[Opening Records provided section]

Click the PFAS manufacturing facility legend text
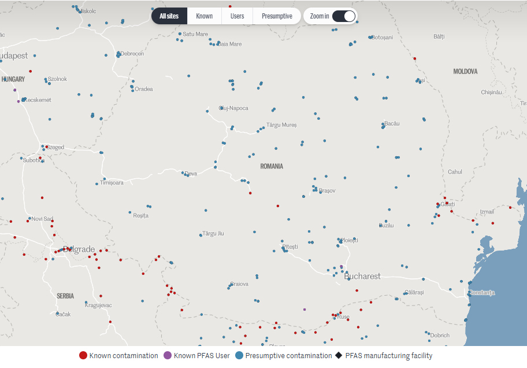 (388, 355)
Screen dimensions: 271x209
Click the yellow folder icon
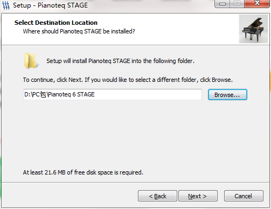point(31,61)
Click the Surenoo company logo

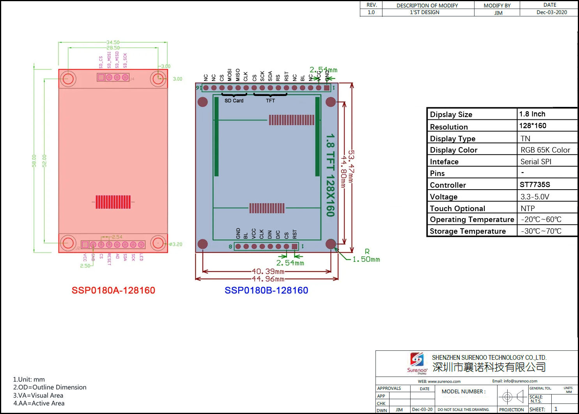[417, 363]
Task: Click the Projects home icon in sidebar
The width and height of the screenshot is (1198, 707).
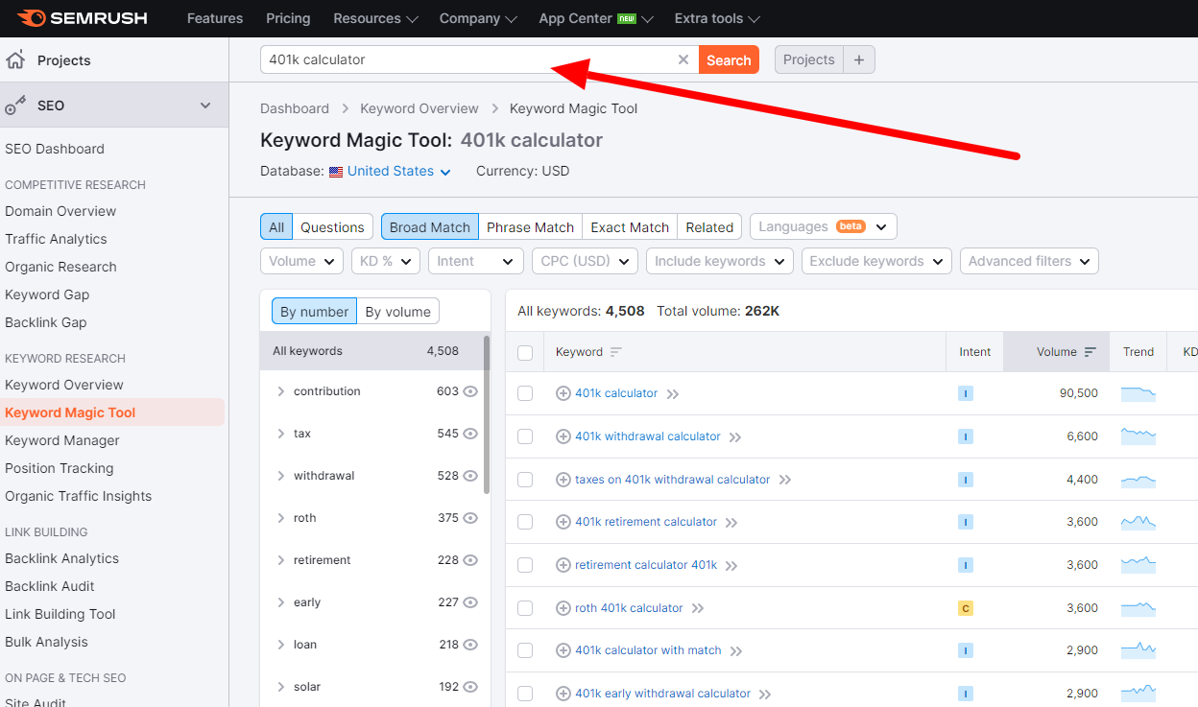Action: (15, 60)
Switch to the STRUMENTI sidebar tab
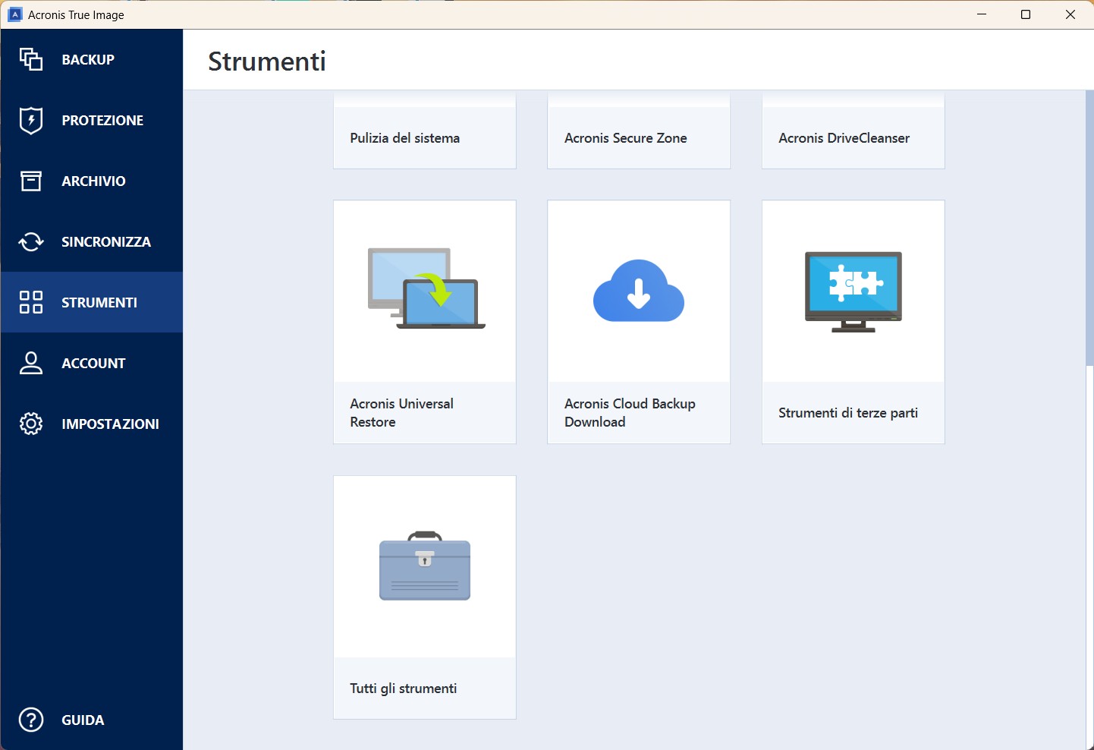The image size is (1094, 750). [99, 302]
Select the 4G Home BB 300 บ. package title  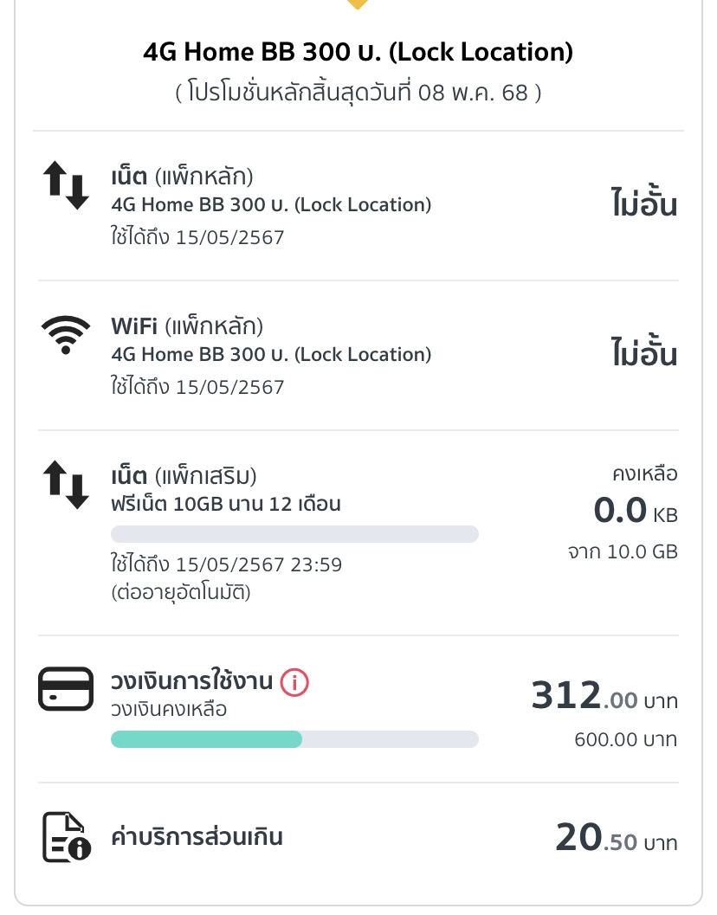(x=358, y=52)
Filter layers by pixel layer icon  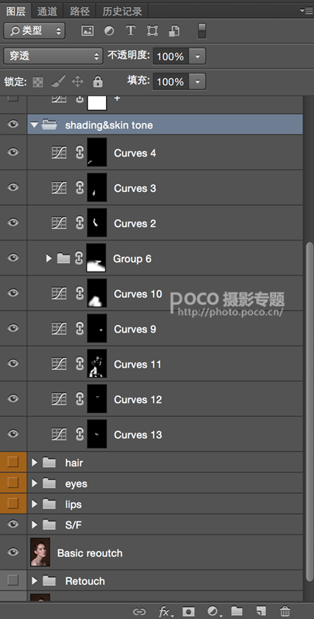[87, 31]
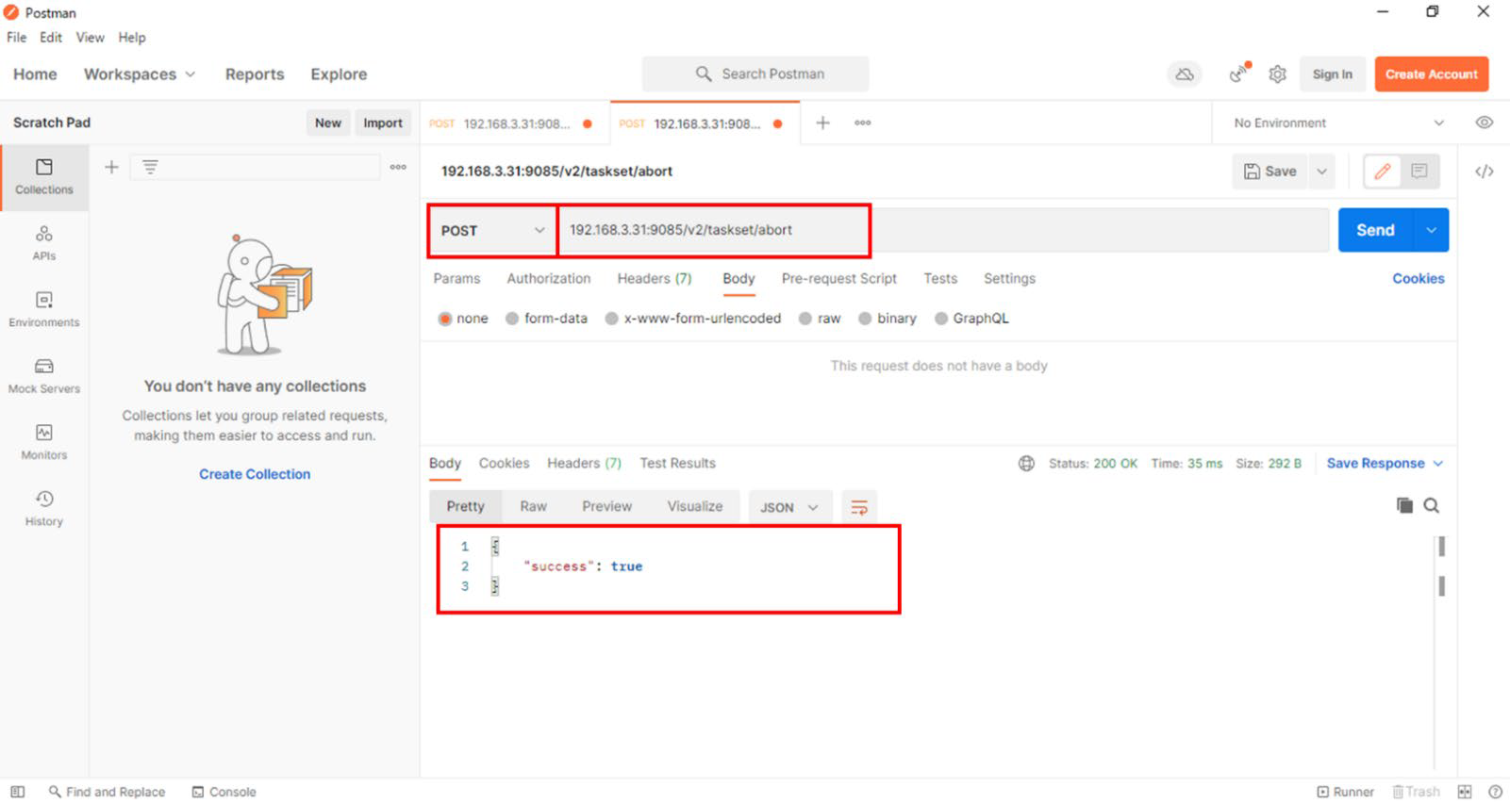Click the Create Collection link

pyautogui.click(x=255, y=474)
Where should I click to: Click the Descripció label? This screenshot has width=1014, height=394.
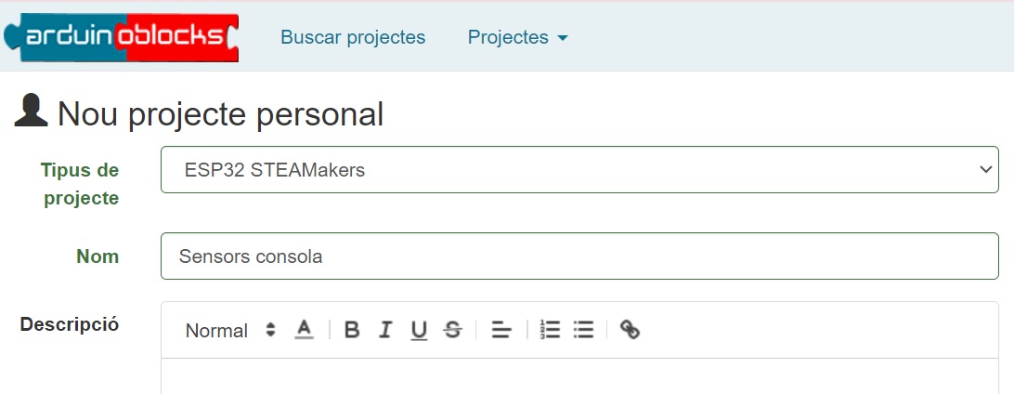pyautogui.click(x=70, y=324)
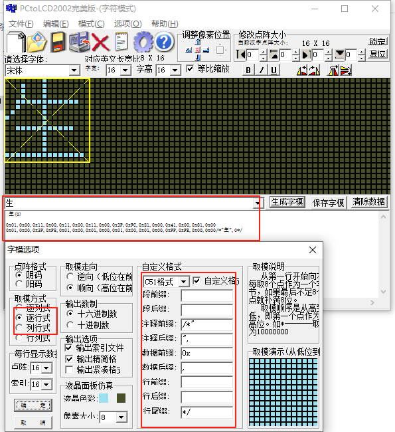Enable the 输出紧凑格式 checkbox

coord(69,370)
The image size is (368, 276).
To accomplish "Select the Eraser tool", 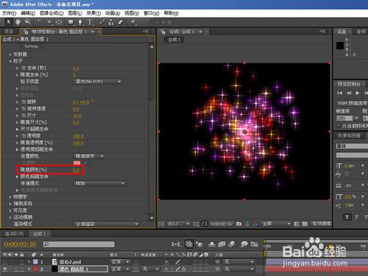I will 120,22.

[Closing Records provided section]

Repeat the listing above exactly from its first line to the line containing "Task: Click the Projects home icon in sidebar", both included, and omit the pictures.

◆ Output below:
Click the PFAS manufacturing facility legend text
 (388, 355)
Screen dimensions: 271x209
Click the yellow folder icon
point(31,61)
Click the Surenoo company logo

[417, 363]
Task: Click the Projects home icon in sidebar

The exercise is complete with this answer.